My Mother: Marilyn Lavi Obituary
3/Mar 2025
Marilyn Lavi (born 1942 in Lima, Ohio, died 2025 in Aurora, Ohio) was a Librarian, Children’s Literature Adjunct Professor, and Dance Instructor who powered a higher education union, multicultural grant programs for Cold Spring Harbor High School, professional dance troop, art gallery collective, and local voting official, and our family household. She was a fiercely independent woman and an educational and multi-cultural advocate!
Marilyn Ann Lavi (1942-2025)
Our mother passed approximately two and half weeks after my father and I am still in shock. Despite being abstractly prepared, processing the loss while becoming an orphan has an unmooring emotional effect. I will write more when I can, but this acknowledgment has been over a month delayed. I am glad I signed off every time we spoke individually with “I love you,” including two days before her passing.
Above, I’ve hinted at her many professional highlights that I will try to cite in the future. When she was at her best, she was a witty, knowledgeable educator who advocated multiculturalism, education, civic duty, and religious tolerance throughout her life. She was a voracious reader, art collector, and independent thinker who prized the ability to forge her own identity.

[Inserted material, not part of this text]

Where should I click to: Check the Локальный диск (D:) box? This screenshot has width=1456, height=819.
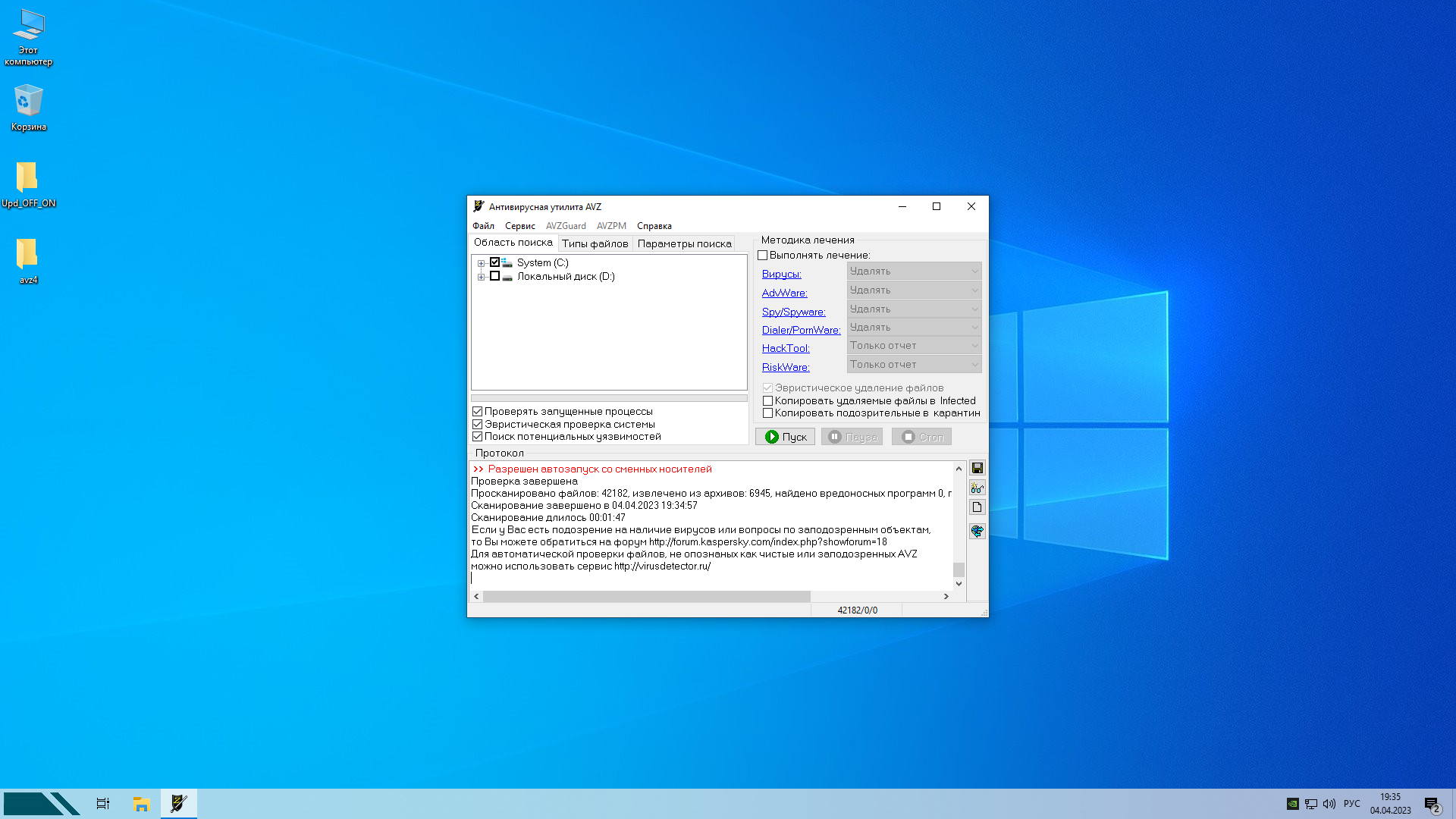click(494, 277)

Mom was born of Scotch, Irish, English and German heritage (our alleged Native American roots haven’t been proved) and we have another alleged relative Captain Abbey of Enfield, Connecticut, who can trace back to the Pilgrims. Her mother, Bertha, was a lifelong member of the P.E.O. and her father, Frank, was Vice President of a steel foundry in Detroit. Growing up, her family traveled internationally. After graduating from New Trier High School, Cottey College, and undergrad in Ann Arbor, she graduated from Michigan State University’s Honors College with a Masters in Library Science. Despite being a WASP who was raised Methodist, she married an immigrant in a Unitarian ceremony. She lived in multiple places in Ohio, Michigan, and Chicago, resided in Montreal, Canada, and spent 40+ years in Huntington, New York on Long Island. She raised her children with an appetite for all arts, education, and cultures of the world; exclusively supporting both her children becoming cubs (as a Den Mother) and staying on the path to achieve Eagle Scout. In our family household, she guarded us from allergic reactions and our choice of pets reflected this: she raised chameleons, a turtle, a Boa Constrictor and a Siberian Husky!

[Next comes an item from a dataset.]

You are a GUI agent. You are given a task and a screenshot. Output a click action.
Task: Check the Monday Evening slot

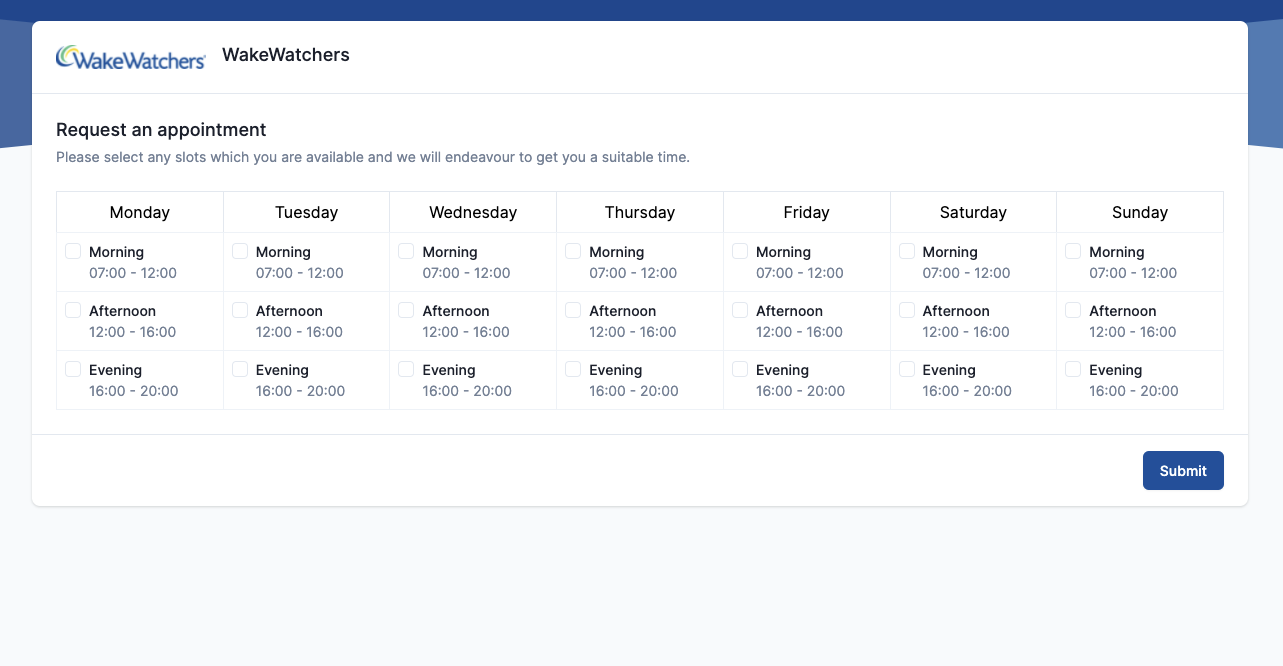(73, 369)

But Mom wasn’t perfect: owing to her upbringing, she was a physical discipliner and a chocoholic who had a cola soda every day. She had to navigate and isolate family from negative cultural traits (which I respect and modeled myself), but this was a persistent conflict with Dad. She could be contrary to a mischievous fault in any situation, which did not serve her well in the final decade after divorce. I could get her to laugh about the parallels she had to her mother’s end years and the situations we wanted to avoid, but we could not get her to change her course.
Throughout her life, she used her wits, called out, advocated, and educated the potential across her community. She lived (and died) the way she wanted. Fortunately Mom’s affairs were in perfect order, thanks to my brother and his wife’s guidance and close proximity, which is in stark contrast to Dad’s messy end. Mom’s cremains are interred at Cave Hill Cemetery, Louisville, Kentucky next to her parents.